------ Extracted records ------

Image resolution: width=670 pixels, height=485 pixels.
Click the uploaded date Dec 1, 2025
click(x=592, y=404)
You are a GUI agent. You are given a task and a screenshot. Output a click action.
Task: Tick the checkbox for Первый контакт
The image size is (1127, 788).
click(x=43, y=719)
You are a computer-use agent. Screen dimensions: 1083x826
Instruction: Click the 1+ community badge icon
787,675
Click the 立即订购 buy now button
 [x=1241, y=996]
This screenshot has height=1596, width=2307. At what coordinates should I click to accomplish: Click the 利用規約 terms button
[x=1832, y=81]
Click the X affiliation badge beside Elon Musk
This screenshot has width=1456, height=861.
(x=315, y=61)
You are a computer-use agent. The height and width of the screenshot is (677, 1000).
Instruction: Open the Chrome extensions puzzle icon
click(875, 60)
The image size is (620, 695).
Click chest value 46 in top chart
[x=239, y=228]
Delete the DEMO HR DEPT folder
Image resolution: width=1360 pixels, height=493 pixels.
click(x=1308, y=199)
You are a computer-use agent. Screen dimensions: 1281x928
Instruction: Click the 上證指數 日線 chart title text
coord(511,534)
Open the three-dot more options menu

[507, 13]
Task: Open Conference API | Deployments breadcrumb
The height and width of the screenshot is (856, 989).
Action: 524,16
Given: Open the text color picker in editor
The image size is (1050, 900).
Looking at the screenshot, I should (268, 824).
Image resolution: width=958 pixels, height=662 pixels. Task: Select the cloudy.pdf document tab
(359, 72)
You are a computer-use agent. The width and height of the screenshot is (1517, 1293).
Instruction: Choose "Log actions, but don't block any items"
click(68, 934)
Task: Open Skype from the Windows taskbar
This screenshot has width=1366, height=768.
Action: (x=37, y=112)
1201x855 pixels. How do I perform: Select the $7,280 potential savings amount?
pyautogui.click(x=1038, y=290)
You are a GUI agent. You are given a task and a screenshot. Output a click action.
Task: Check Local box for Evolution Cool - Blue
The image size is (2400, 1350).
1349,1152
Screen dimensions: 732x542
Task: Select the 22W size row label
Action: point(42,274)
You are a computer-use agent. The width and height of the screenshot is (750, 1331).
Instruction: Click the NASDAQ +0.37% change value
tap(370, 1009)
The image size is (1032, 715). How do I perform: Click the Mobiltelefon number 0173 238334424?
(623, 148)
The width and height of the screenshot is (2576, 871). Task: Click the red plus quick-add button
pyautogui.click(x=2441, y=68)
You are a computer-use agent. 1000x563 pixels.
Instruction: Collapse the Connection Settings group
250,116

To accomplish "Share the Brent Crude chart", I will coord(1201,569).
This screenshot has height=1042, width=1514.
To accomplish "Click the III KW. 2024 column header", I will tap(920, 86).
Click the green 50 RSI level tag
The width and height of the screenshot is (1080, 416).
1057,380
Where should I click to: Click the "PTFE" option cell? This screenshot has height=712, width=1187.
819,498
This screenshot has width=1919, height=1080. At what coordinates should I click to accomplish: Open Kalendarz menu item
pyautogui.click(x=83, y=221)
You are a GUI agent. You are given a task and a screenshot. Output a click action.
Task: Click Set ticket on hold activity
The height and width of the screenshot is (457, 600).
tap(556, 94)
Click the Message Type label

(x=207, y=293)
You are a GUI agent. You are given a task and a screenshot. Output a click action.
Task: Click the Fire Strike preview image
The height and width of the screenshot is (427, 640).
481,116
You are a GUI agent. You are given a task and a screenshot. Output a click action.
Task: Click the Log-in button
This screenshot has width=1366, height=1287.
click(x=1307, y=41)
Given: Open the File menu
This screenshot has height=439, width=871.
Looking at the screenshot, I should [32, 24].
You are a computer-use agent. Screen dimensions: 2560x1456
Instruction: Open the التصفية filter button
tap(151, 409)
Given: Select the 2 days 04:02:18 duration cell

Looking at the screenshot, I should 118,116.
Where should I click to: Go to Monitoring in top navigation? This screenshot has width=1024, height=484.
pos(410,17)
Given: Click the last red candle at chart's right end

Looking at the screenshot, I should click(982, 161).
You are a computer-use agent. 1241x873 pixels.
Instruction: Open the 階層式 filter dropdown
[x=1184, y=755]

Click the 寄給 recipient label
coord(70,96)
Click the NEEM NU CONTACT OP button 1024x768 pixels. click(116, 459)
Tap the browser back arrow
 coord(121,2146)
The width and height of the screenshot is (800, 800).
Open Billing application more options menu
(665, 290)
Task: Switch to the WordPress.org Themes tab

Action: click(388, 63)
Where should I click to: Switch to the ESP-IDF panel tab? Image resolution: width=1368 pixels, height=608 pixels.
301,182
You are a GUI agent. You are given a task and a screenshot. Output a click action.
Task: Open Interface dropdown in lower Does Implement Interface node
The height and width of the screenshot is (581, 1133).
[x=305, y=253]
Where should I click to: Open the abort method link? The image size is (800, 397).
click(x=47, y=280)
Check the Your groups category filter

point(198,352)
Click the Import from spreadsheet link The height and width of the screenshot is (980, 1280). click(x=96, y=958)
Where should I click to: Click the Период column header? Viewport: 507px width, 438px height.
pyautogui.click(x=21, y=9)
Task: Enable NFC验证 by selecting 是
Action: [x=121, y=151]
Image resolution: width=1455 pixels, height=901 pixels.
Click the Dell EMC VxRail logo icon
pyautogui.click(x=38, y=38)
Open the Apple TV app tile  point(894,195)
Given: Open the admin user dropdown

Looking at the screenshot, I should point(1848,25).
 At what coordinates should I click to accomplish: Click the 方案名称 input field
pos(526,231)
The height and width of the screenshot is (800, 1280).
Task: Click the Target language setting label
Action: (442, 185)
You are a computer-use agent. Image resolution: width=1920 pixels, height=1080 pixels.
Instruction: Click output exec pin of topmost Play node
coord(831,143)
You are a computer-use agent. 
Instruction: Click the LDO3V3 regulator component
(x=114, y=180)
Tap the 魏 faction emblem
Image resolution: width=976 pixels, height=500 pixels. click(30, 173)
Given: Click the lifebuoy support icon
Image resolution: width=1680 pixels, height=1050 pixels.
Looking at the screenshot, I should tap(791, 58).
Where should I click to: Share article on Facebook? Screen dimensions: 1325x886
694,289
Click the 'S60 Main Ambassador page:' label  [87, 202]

------

Count the lines of the entries above that contain the string "cell". Give only the number.

§ Written solution
2